Prompt: The records below are to be retyped in full. Keep every word.

Provided material:
★ ★ ★

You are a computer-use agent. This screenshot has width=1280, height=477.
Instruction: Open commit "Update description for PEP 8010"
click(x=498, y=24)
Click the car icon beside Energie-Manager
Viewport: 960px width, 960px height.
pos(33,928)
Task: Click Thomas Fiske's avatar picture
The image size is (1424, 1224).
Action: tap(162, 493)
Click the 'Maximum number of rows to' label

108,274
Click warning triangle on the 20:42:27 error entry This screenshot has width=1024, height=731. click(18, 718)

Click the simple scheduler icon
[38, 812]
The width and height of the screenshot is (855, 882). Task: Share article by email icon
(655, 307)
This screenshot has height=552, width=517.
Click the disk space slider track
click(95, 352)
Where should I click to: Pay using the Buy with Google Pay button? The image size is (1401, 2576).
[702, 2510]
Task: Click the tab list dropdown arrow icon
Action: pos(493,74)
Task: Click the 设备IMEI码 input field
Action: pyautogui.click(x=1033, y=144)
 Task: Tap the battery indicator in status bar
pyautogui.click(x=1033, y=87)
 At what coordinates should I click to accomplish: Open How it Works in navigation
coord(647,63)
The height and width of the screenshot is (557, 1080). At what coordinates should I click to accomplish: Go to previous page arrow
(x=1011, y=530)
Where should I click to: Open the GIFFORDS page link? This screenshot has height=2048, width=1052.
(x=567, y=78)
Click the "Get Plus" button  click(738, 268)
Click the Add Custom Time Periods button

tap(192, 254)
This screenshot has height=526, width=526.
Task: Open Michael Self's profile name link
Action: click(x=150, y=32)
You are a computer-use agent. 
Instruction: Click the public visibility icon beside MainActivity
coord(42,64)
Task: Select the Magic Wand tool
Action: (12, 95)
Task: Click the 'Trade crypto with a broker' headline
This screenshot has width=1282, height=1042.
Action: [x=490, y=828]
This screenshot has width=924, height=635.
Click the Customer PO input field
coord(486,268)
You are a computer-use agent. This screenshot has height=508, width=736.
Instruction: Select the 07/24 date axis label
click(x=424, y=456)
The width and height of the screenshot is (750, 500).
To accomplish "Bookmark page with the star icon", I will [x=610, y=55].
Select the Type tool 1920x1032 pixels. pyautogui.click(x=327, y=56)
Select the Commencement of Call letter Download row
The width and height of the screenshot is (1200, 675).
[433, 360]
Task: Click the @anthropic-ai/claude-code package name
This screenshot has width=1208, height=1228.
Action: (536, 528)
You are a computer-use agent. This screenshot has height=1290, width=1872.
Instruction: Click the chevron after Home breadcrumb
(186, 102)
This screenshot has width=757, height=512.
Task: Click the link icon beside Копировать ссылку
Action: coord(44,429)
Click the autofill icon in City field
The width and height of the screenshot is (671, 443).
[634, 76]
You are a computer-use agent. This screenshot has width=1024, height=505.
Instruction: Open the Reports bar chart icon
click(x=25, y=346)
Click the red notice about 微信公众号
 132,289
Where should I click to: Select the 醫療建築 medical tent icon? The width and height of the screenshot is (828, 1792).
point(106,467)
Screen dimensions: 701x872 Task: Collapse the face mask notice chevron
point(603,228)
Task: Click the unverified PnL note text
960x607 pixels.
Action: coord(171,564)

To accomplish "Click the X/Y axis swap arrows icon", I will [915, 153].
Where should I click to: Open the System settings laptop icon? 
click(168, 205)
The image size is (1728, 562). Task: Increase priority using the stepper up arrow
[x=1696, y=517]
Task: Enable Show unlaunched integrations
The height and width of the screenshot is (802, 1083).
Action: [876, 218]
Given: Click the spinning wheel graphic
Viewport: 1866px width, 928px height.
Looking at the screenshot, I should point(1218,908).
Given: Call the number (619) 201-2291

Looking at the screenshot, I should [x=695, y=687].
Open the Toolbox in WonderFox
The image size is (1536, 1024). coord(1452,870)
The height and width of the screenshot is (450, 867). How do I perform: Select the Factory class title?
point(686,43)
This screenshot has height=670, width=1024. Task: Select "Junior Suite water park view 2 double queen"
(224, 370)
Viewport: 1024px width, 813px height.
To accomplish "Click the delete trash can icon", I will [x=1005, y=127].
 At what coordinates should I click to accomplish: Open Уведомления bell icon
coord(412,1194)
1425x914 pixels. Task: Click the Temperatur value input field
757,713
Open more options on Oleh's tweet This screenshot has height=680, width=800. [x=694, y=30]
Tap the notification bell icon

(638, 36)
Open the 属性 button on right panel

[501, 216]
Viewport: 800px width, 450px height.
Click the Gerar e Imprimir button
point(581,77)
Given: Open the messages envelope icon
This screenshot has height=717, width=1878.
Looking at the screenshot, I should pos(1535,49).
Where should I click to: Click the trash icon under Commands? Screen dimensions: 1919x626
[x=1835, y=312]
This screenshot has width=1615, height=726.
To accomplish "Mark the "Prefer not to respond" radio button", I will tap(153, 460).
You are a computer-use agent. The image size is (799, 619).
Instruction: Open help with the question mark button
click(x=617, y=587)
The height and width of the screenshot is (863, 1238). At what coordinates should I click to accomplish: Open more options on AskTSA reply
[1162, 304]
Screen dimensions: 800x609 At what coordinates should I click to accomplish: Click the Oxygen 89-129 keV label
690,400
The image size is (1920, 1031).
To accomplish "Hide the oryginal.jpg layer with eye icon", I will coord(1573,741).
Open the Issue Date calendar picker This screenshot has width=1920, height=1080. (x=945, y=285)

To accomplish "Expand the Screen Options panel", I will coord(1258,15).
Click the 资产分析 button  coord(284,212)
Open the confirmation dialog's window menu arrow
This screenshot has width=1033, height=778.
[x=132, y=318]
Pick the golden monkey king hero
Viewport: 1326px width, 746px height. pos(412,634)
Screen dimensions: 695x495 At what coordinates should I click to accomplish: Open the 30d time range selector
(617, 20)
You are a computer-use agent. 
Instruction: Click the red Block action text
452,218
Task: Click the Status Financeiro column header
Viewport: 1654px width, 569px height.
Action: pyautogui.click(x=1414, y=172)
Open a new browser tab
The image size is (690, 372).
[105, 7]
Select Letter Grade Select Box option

★ ★ ★

Solution to this problem:
You are a computer-use agent. This screenshot has width=1280, height=477.
Instruction: Open commit "Update description for PEP 8010"
click(x=498, y=24)
Click the car icon beside Energie-Manager
Viewport: 960px width, 960px height.
pos(33,928)
Task: Click Thomas Fiske's avatar picture
The image size is (1424, 1224).
Action: tap(162, 493)
Click the 'Maximum number of rows to' label

108,274
Click warning triangle on the 20:42:27 error entry This screenshot has width=1024, height=731. click(18, 718)

Click the simple scheduler icon
[38, 812]
The width and height of the screenshot is (855, 882). Task: Share article by email icon
(655, 307)
This screenshot has height=552, width=517.
Click the disk space slider track
click(95, 352)
Where should I click to: Pay using the Buy with Google Pay button? The image size is (1401, 2576).
[702, 2510]
Task: Click the tab list dropdown arrow icon
Action: pos(493,74)
Task: Click the 设备IMEI码 input field
Action: pyautogui.click(x=1033, y=144)
 Task: Tap the battery indicator in status bar
pyautogui.click(x=1033, y=87)
 At what coordinates should I click to accomplish: Open How it Works in navigation
coord(647,63)
The height and width of the screenshot is (557, 1080). At what coordinates should I click to accomplish: Go to previous page arrow
(x=1011, y=530)
Where should I click to: Open the GIFFORDS page link? This screenshot has height=2048, width=1052.
(x=567, y=78)
Click the "Get Plus" button  click(738, 268)
Click the Add Custom Time Periods button

tap(192, 254)
This screenshot has height=526, width=526.
Task: Open Michael Self's profile name link
Action: click(x=150, y=32)
You are a computer-use agent. 
Instruction: Click the public visibility icon beside MainActivity
coord(42,64)
Task: Select the Magic Wand tool
Action: (12, 95)
Task: Click the 'Trade crypto with a broker' headline
This screenshot has width=1282, height=1042.
Action: [x=490, y=828]
This screenshot has width=924, height=635.
Click the Customer PO input field
coord(486,268)
You are a computer-use agent. This screenshot has height=508, width=736.
Instruction: Select the 07/24 date axis label
click(x=424, y=456)
The width and height of the screenshot is (750, 500).
To accomplish "Bookmark page with the star icon", I will [x=610, y=55].
Select the Type tool 1920x1032 pixels. pyautogui.click(x=327, y=56)
Select the Commencement of Call letter Download row
The width and height of the screenshot is (1200, 675).
[433, 360]
Task: Click the @anthropic-ai/claude-code package name
This screenshot has width=1208, height=1228.
Action: (536, 528)
You are a computer-use agent. This screenshot has height=1290, width=1872.
Instruction: Click the chevron after Home breadcrumb
(186, 102)
This screenshot has width=757, height=512.
Task: Click the link icon beside Копировать ссылку
Action: coord(44,429)
Click the autofill icon in City field
The width and height of the screenshot is (671, 443).
[634, 76]
You are a computer-use agent. This screenshot has width=1024, height=505.
Instruction: Open the Reports bar chart icon
click(x=25, y=346)
Click the red notice about 微信公众号
 132,289
Where should I click to: Select the 醫療建築 medical tent icon? The width and height of the screenshot is (828, 1792).
point(106,467)
Screen dimensions: 701x872 Task: Collapse the face mask notice chevron
point(603,228)
Task: Click the unverified PnL note text
960x607 pixels.
Action: coord(171,564)

To accomplish "Click the X/Y axis swap arrows icon", I will [915, 153].
Where should I click to: Open the System settings laptop icon? 
click(168, 205)
The image size is (1728, 562). Task: Increase priority using the stepper up arrow
[x=1696, y=517]
Task: Enable Show unlaunched integrations
The height and width of the screenshot is (802, 1083).
Action: [876, 218]
Given: Click the spinning wheel graphic
Viewport: 1866px width, 928px height.
Looking at the screenshot, I should point(1218,908).
Given: Call the number (619) 201-2291

Looking at the screenshot, I should [x=695, y=687].
Open the Toolbox in WonderFox
The image size is (1536, 1024). coord(1452,870)
The height and width of the screenshot is (450, 867). How do I perform: Select the Factory class title?
point(686,43)
This screenshot has height=670, width=1024. Task: Select "Junior Suite water park view 2 double queen"
(224, 370)
Viewport: 1024px width, 813px height.
To accomplish "Click the delete trash can icon", I will [x=1005, y=127].
 At what coordinates should I click to accomplish: Open Уведомления bell icon
coord(412,1194)
1425x914 pixels. Task: Click the Temperatur value input field
757,713
Open more options on Oleh's tweet This screenshot has height=680, width=800. [x=694, y=30]
Tap the notification bell icon

(638, 36)
Open the 属性 button on right panel

[501, 216]
Viewport: 800px width, 450px height.
Click the Gerar e Imprimir button
point(581,77)
Given: Open the messages envelope icon
This screenshot has height=717, width=1878.
Looking at the screenshot, I should pos(1535,49).
Where should I click to: Click the trash icon under Commands? Screen dimensions: 1919x626
[x=1835, y=312]
This screenshot has width=1615, height=726.
To accomplish "Mark the "Prefer not to respond" radio button", I will tap(153, 460).
You are a computer-use agent. The image size is (799, 619).
Instruction: Open help with the question mark button
click(x=617, y=587)
The height and width of the screenshot is (863, 1238). At what coordinates should I click to accomplish: Open more options on AskTSA reply
[1162, 304]
Screen dimensions: 800x609 At what coordinates should I click to accomplish: Click the Oxygen 89-129 keV label
690,400
The image size is (1920, 1031).
To accomplish "Hide the oryginal.jpg layer with eye icon", I will coord(1573,741).
Open the Issue Date calendar picker This screenshot has width=1920, height=1080. (x=945, y=285)

To accomplish "Expand the Screen Options panel", I will coord(1258,15).
Click the 资产分析 button  coord(284,212)
Open the confirmation dialog's window menu arrow
This screenshot has width=1033, height=778.
[x=132, y=318]
Pick the golden monkey king hero
Viewport: 1326px width, 746px height. pos(412,634)
Screen dimensions: 695x495 At what coordinates should I click to accomplish: Open the 30d time range selector
(617, 20)
You are a computer-use agent. 
Instruction: Click the red Block action text
452,218
Task: Click the Status Financeiro column header
Viewport: 1654px width, 569px height.
Action: pyautogui.click(x=1414, y=172)
Open a new browser tab
The image size is (690, 372).
[105, 7]
Select Letter Grade Select Box option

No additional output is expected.